Komnas Perempuan Tolak Keras Soeharto Pahlawan: Langgar UU HAM
JAKARTA, PODIUMNEWS.com - Pemberian gelar Pahlawan Nasional kepada Presiden kedua RI Soeharto memicu penolakan keras dari Komisi Nasional anti Kekerasan terhadap Perempuan (Komnas Perempuan) di Hari Pahlawan.
Seperti dilansir dalam siaran pers laman resmi Komnas Perempuan pada Senin (10/11/2025), lembaga tersebut menegaskan posisi keberatan, menilai bahwa upaya tersebut tidak hanya mengabaikan fakta sejarah pelanggaran HAM berat Orde Baru, tetapi juga secara hukum melanggar kriteria Pahlawan Nasional yang telah ditetapkan.
Dianggap Melanggar Kriteria Hukum
Komnas Perempuan secara eksplisit mendasarkan penolakannya pada Undang-Undang Nomor 20 Tahun 2009 tentang Gelar, Tanda Jasa, dan Tanda Kehormatan. Aturan tersebut mensyaratkan calon Pahlawan Nasional harus "tidak pernah melakukan perbuatan tercela."

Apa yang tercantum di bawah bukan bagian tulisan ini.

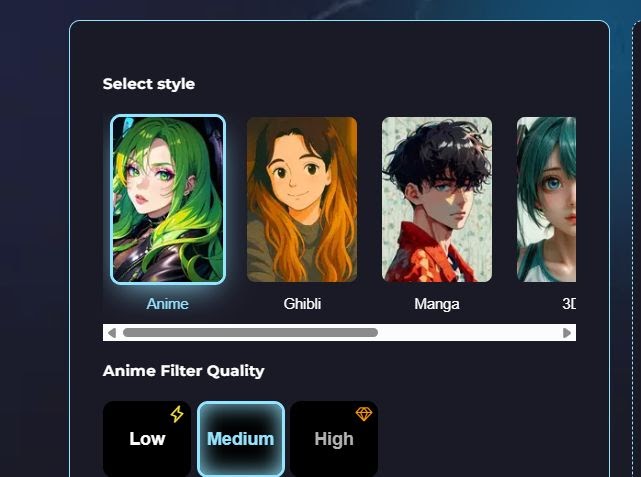Click the right arrow of style scrollbar
Screen dimensions: 641x477
point(567,333)
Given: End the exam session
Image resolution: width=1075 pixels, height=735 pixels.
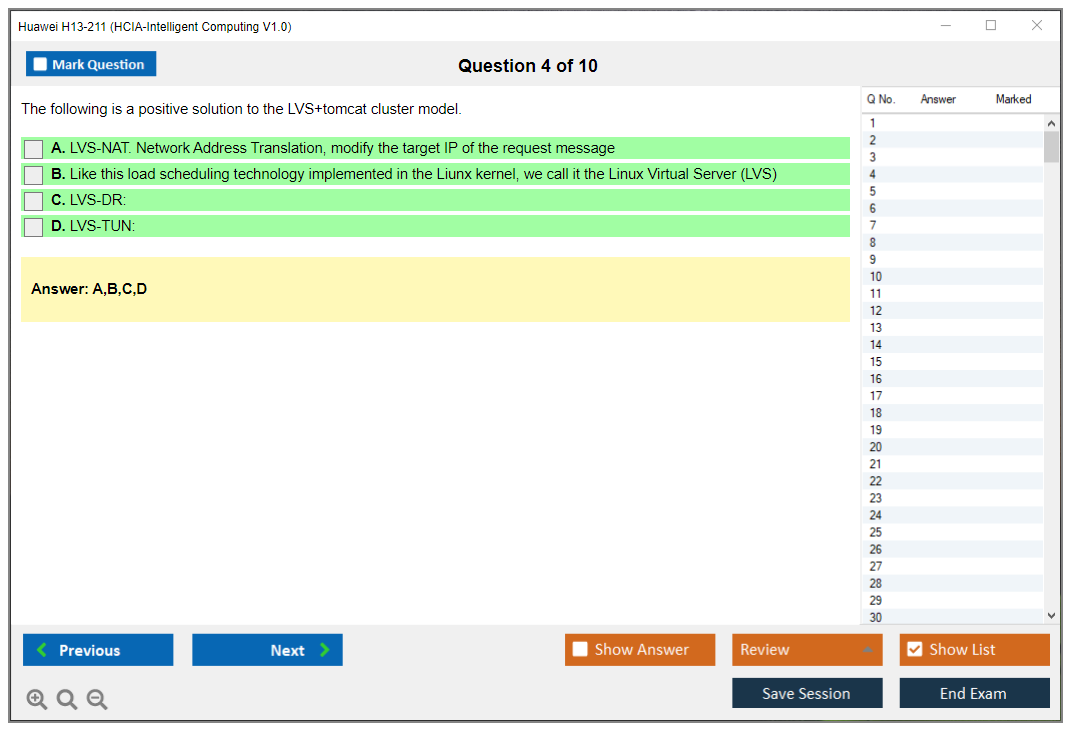Looking at the screenshot, I should pyautogui.click(x=974, y=693).
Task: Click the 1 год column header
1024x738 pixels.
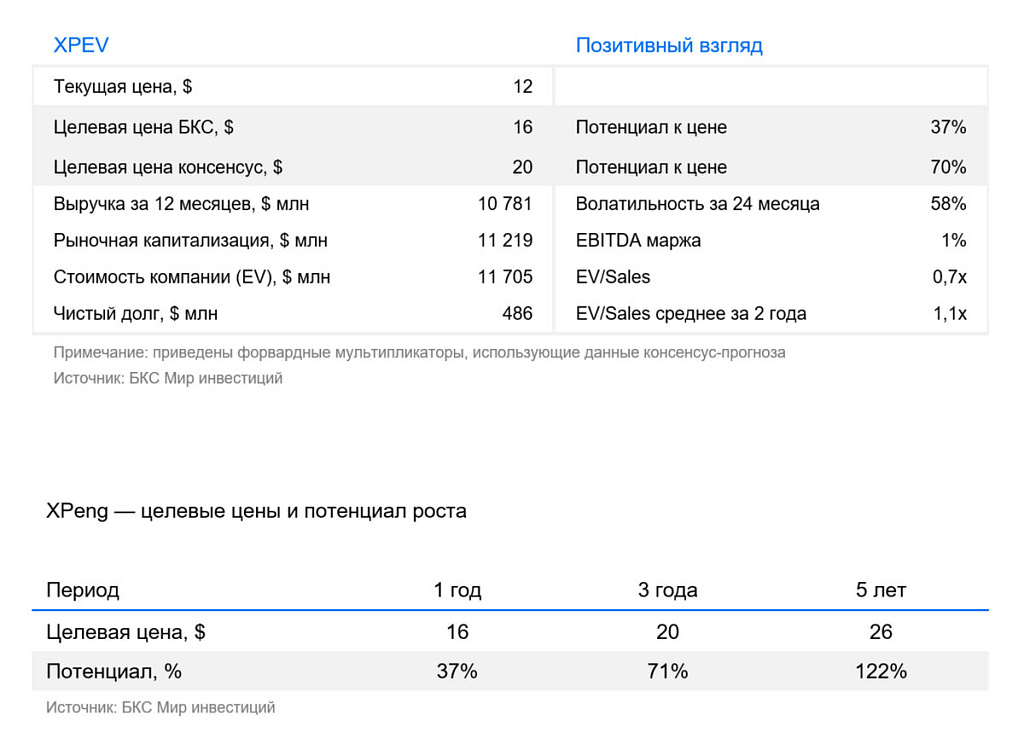Action: tap(457, 590)
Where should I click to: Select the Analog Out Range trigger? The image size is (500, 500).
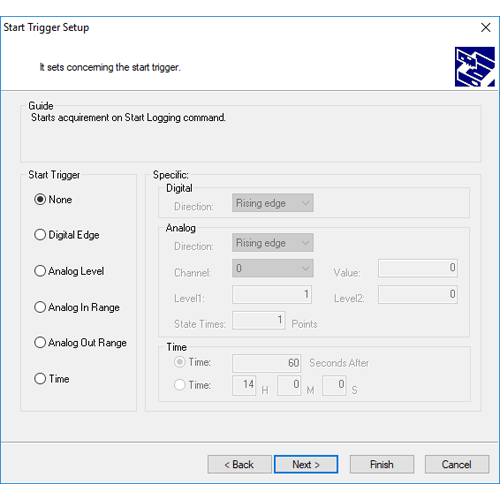click(x=80, y=342)
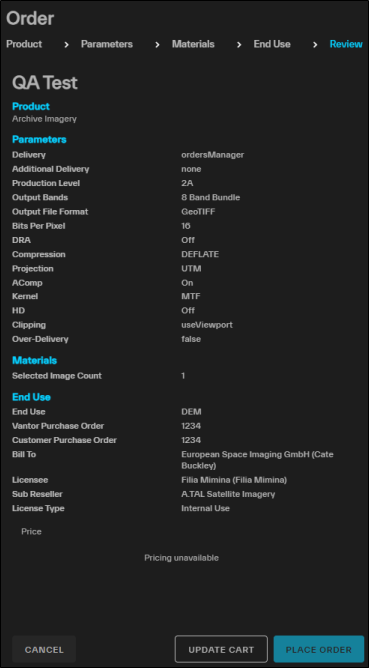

Wakil Ketua Komnas Perempuan, Dahlia Madanih, secara tegas menyatakan bahwa fakta sejarah yang didukung oleh dokumentasi resmi lembaga HAM nasional menempatkan Soeharto dalam posisi yang bertentangan dengan kriteria tersebut.
"Usulan pengangkatan Soeharto sebagai pahlawan nasional merupakan pengingkaran terhadap fakta sejarah yang telah didokumentasikan dalam berbagai laporan resmi lembaga HAM Nasional," ujar Dahlia Madanih dalam siaran pers tersebut. "Fakta sejarah menunjukkan bahwa masa kekuasaan Soeharto diduga kuat bertanggung jawab atas berbagai peristiwa pelanggaran HAM dan pembungkapan kebebasan berekspresi.
Melanggengkan Impunitas dan Reviktimisasi
Siaran pers tersebut juga menyoroti dampak langsung pemberian gelar, yaitu mengancam memori kolektif bangsa, melanggengkan impunitas, dan mengingkari perjuangan para korban dan penyintas.
Menurut Komnas Perempuan, dokumentasi resmi seperti laporan Tim Gabungan Pencari Fakta (TGPF) Mei 1998 yang mencatat setidaknya 85 kasus kekerasan seksual, dan lima laporan KPP HAM yang dibentuk Komnas HAM, menjadi bukti kuat bahwa kekerasan tersebut merupakan bagian dari kebijakan dan praktik kekuasaan yang sistematis selama Orde Baru.
Komnas Perempuan memperingatkan, pemberian gelar ini adalah bentuk reviktimisasi bagi para penyintas yang masih menanggung beban psikologis, sosial, dan politik hingga hari ini.
Seruan Mendesak Komnas Perempuan
Oleh karenanya, Komnas Perempuan menyerukan agar Negara menindaklanjuti rekomendasi lembaga resmi seperti Komnas HAM, Komnas Perempuan, LPSK, dan Lembaga HAM lainnya dalam menuntaskan kasus-kasus pelanggaran HAM berat, termasuk pemulihan korban perempuan.
Selain itu, lembaga pendidikan dan media massa didorong untuk menjaga integritas sejarah dengan menolak narasi pemutihan terhadap fakta sejarah pelanggaran HAM.
Terakhir, Komnas Perempuan juga menyeru masyarakat sipil, akademisi, dan generasi muda untuk memperkuat literasi sejarah, menolak lupa, dan terus memperjuangkan keadilan dan kesetaraan.